* _Written task_
Print the lines of the listing starting at the line containing "Identify the location of sidebar-item-customers: 顧客管理." and ending at the line containing "What do you see at coordinates (23, 16)", reproducing them without any changes.
Segment Start: Working data
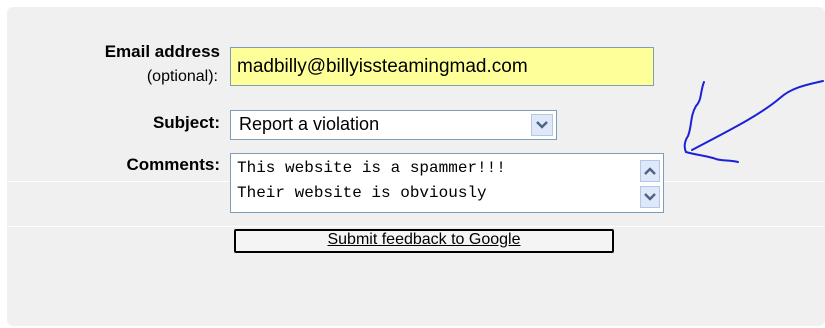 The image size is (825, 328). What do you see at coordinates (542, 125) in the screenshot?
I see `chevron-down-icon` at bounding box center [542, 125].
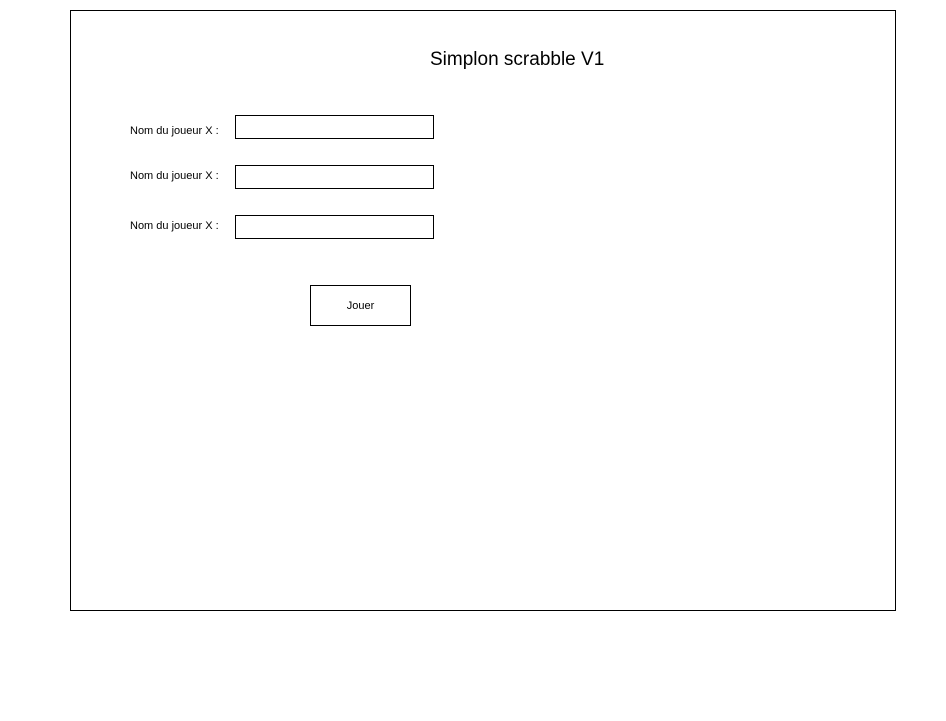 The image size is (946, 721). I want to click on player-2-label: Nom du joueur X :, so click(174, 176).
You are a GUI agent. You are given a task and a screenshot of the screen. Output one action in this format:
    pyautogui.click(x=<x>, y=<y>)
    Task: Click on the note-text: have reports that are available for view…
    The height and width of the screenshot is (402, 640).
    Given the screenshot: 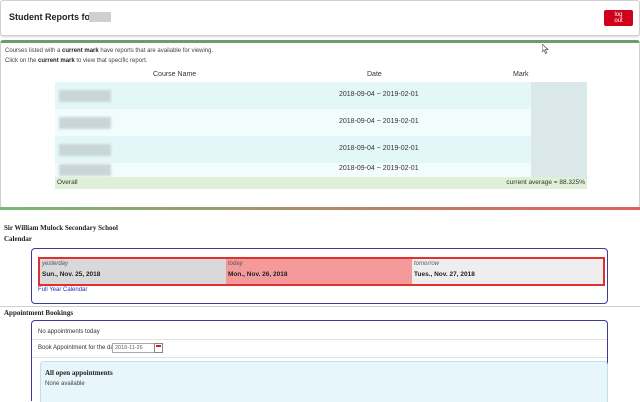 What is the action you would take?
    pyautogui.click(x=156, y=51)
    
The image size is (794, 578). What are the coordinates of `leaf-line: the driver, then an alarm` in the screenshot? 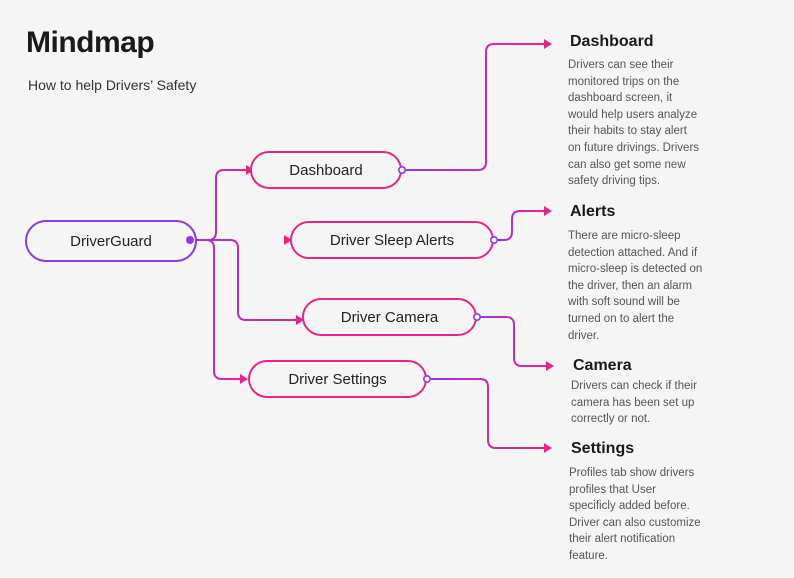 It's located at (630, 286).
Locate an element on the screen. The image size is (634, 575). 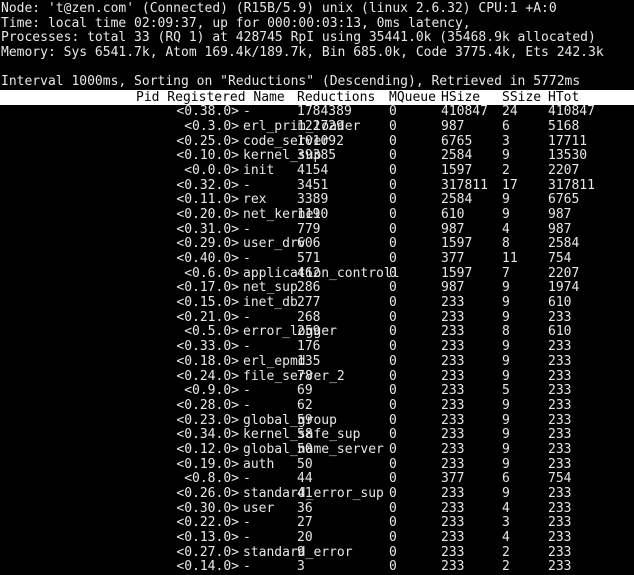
Segment End: Working data
Segment Start: Working data
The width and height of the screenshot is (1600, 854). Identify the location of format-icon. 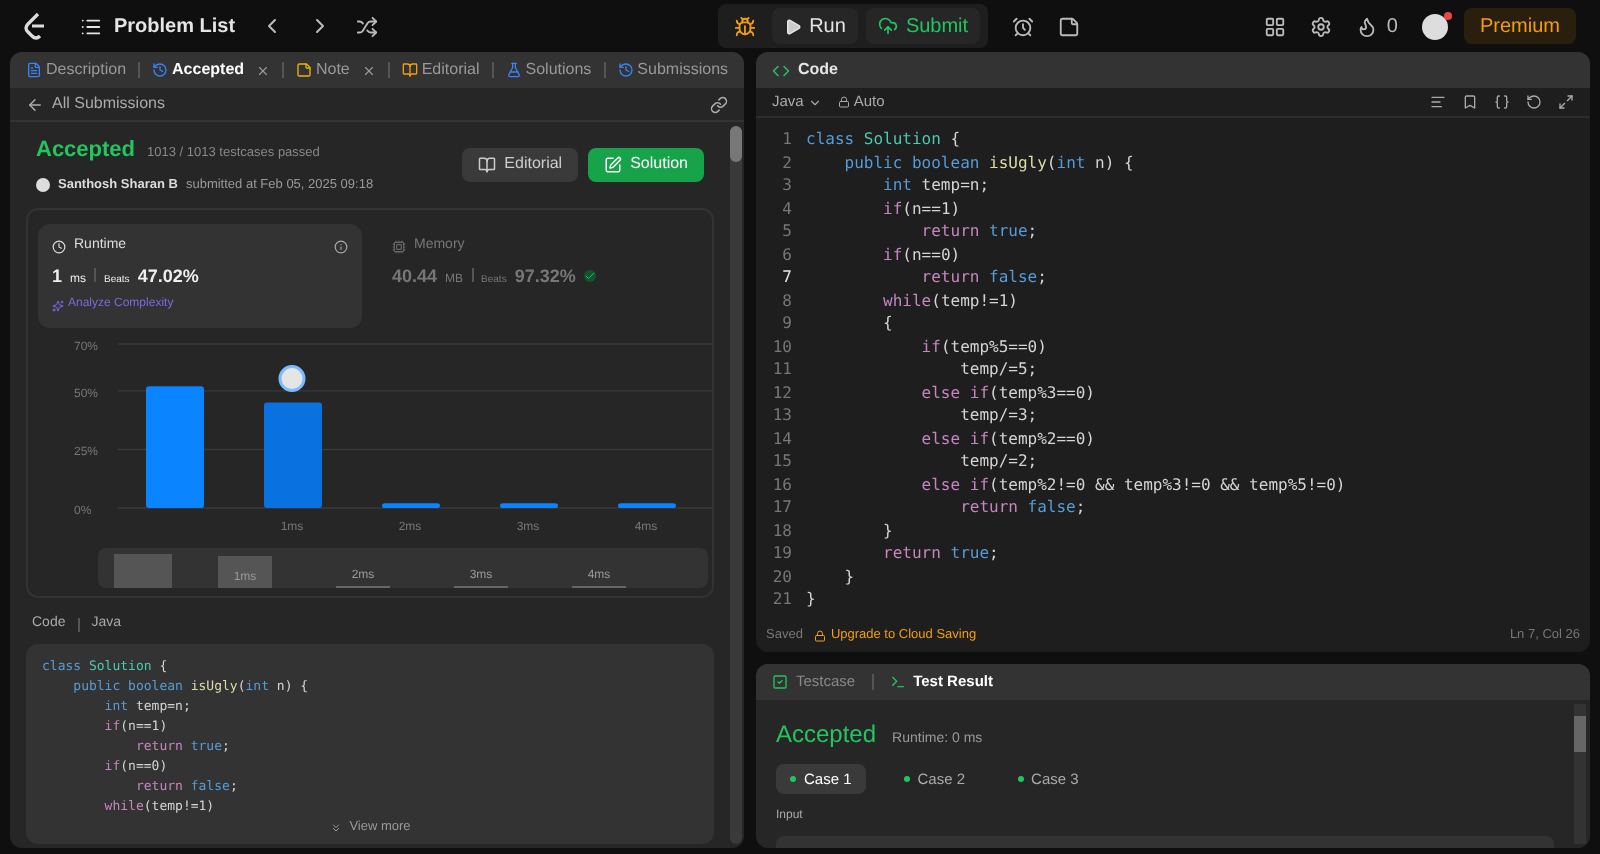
Segment End: Working data
Segment Start: Working data
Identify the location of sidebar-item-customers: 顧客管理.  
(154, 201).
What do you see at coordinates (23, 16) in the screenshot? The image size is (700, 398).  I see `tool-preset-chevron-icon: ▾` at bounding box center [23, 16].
Segment End: Working data
* _Your solution_
Identify the location of sidebar-item-customers: 顧客管理.  
(154, 201).
What do you see at coordinates (23, 16) in the screenshot? The image size is (700, 398).  I see `tool-preset-chevron-icon: ▾` at bounding box center [23, 16].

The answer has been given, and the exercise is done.